ENUNCIADO DA TAREFA
Informe quantas linhas dos itens abaixo contêm a palavra "should", distinguindo maiúsculas de minúsculas. Responda somente com o número.

[Entradas do conjunto de dados]
··········

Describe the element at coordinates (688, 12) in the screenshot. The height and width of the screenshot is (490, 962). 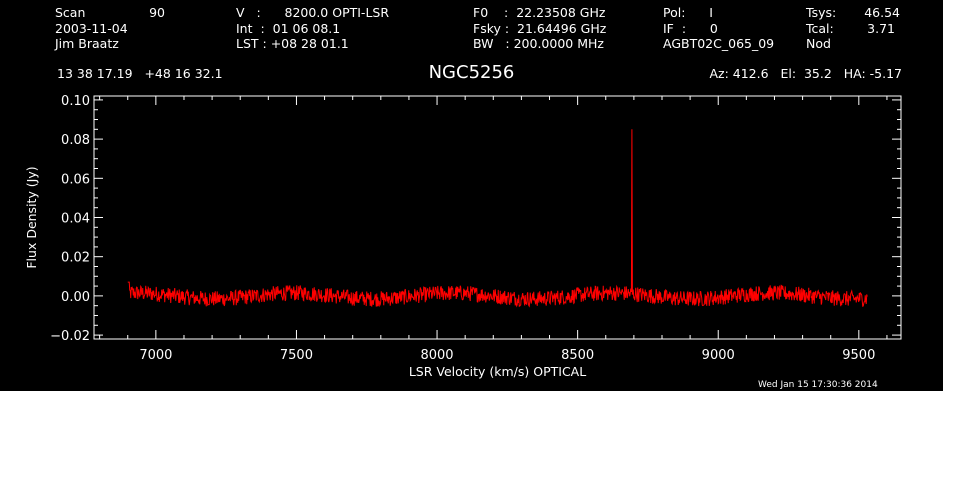
I see `polarization: Pol: I` at that location.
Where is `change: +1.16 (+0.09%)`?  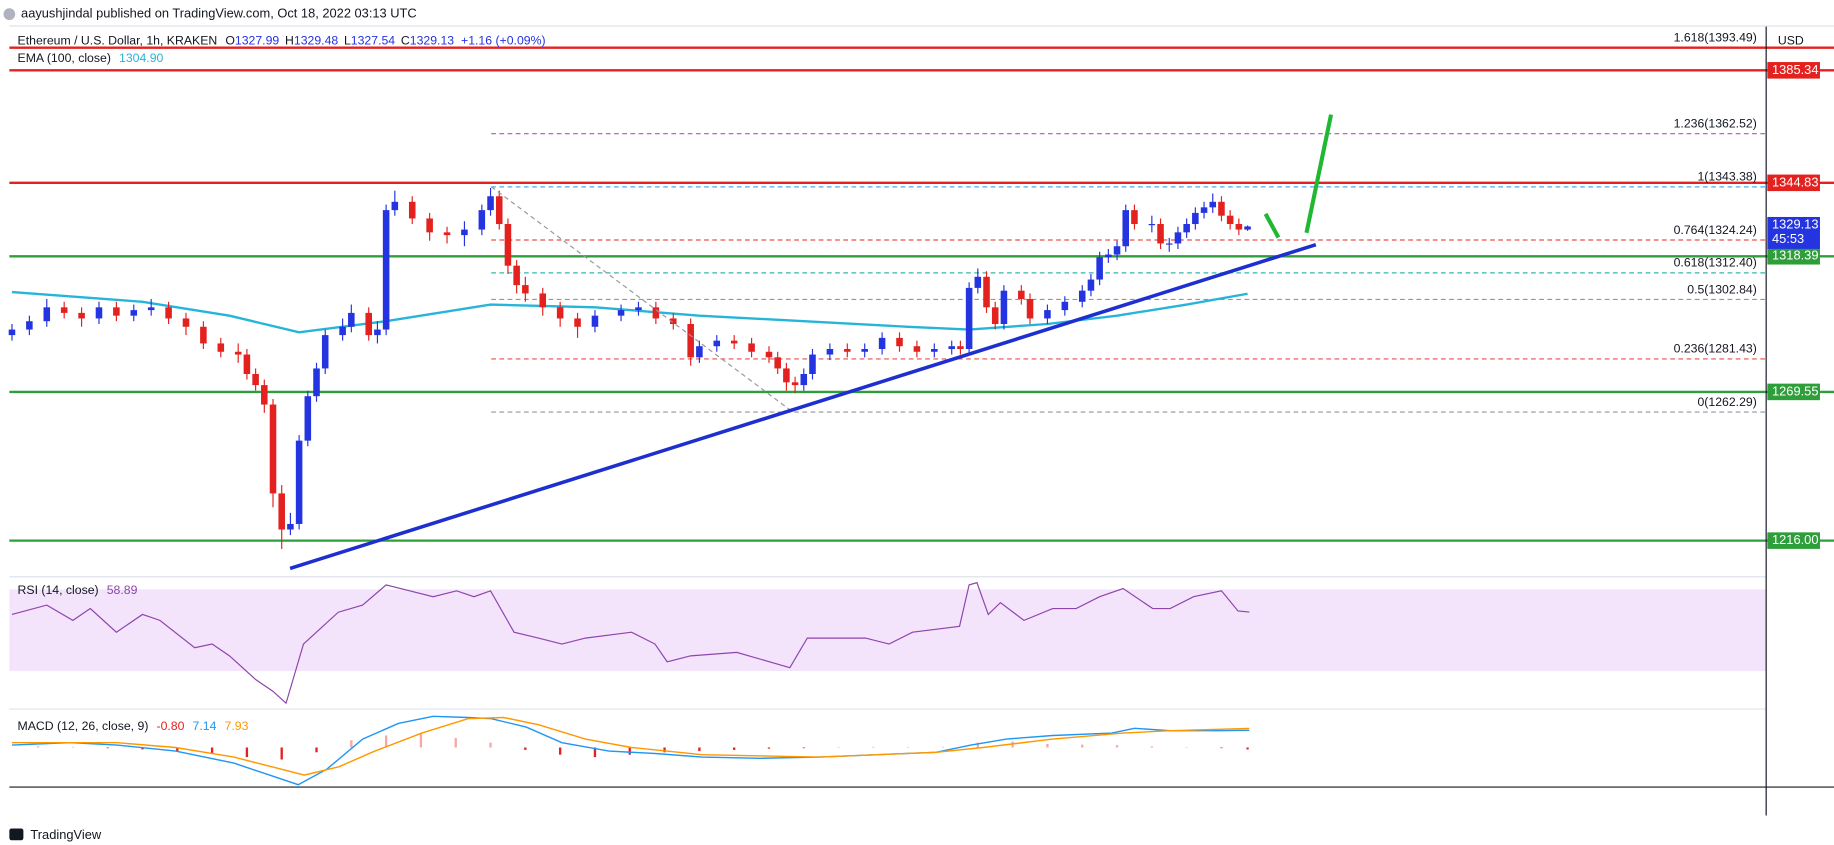 change: +1.16 (+0.09%) is located at coordinates (504, 41).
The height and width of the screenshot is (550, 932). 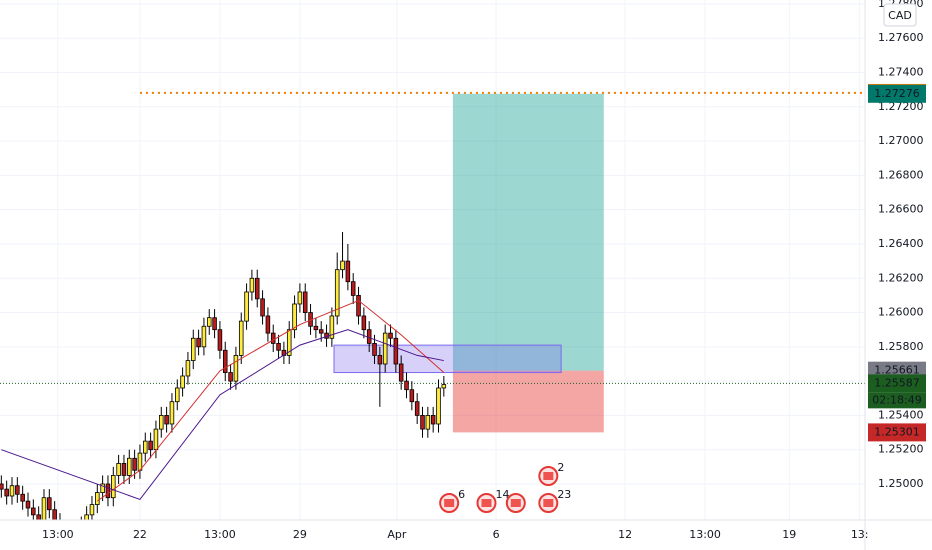 I want to click on event-marker: 14, so click(x=492, y=500).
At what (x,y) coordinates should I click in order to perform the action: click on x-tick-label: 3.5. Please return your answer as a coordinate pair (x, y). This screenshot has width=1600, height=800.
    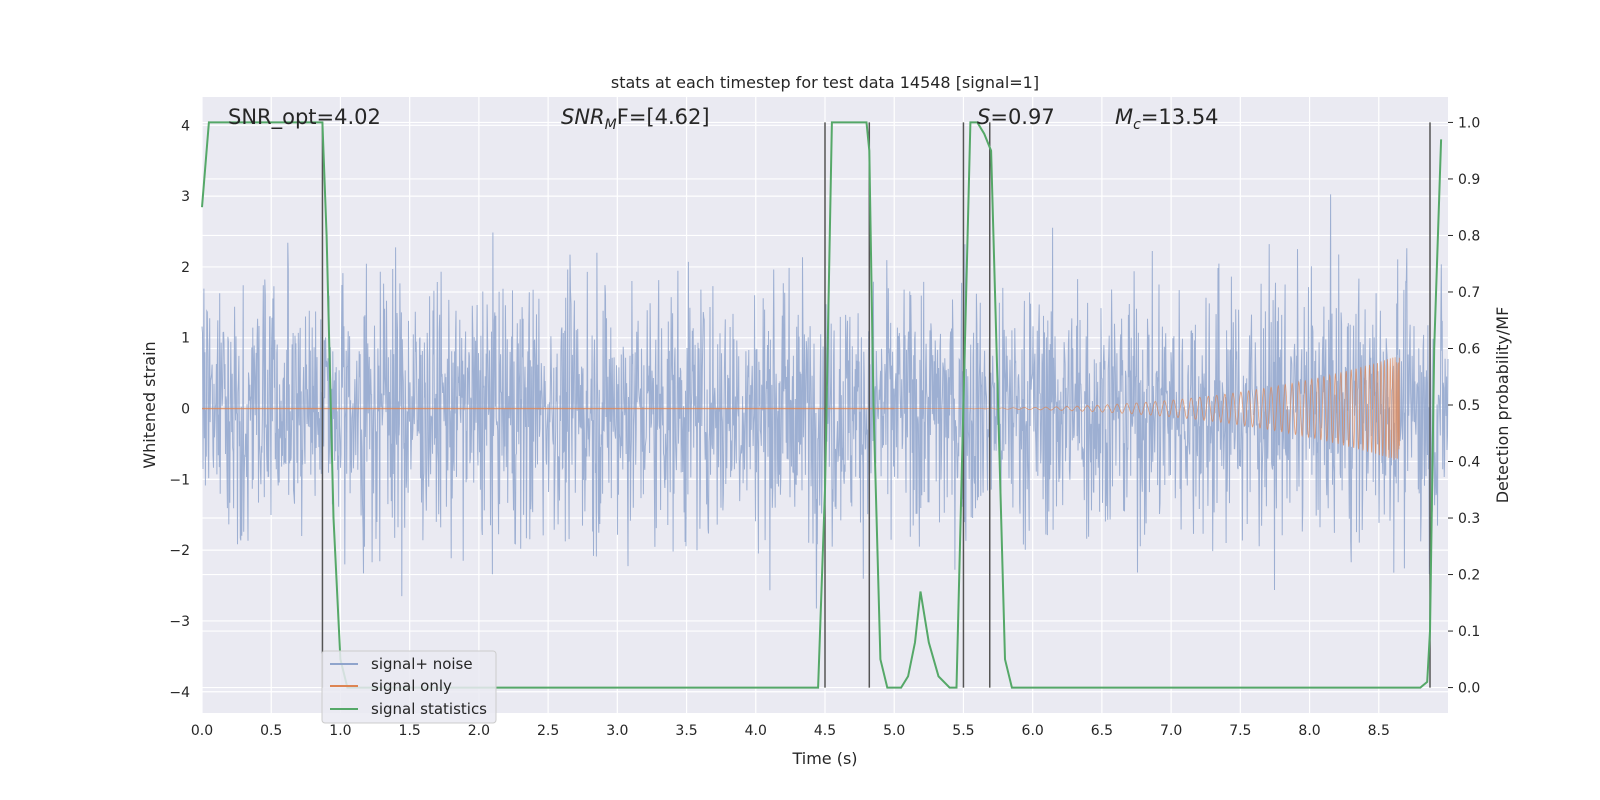
    Looking at the image, I should click on (686, 731).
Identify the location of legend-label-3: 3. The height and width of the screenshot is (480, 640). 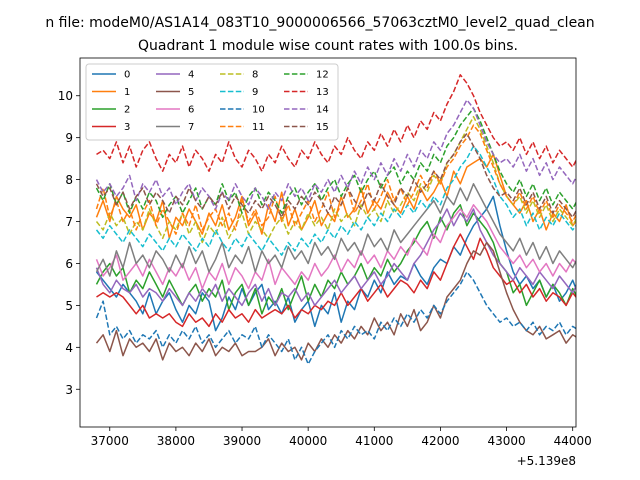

··········

RESPOSTA DO EXERCÍCIO
2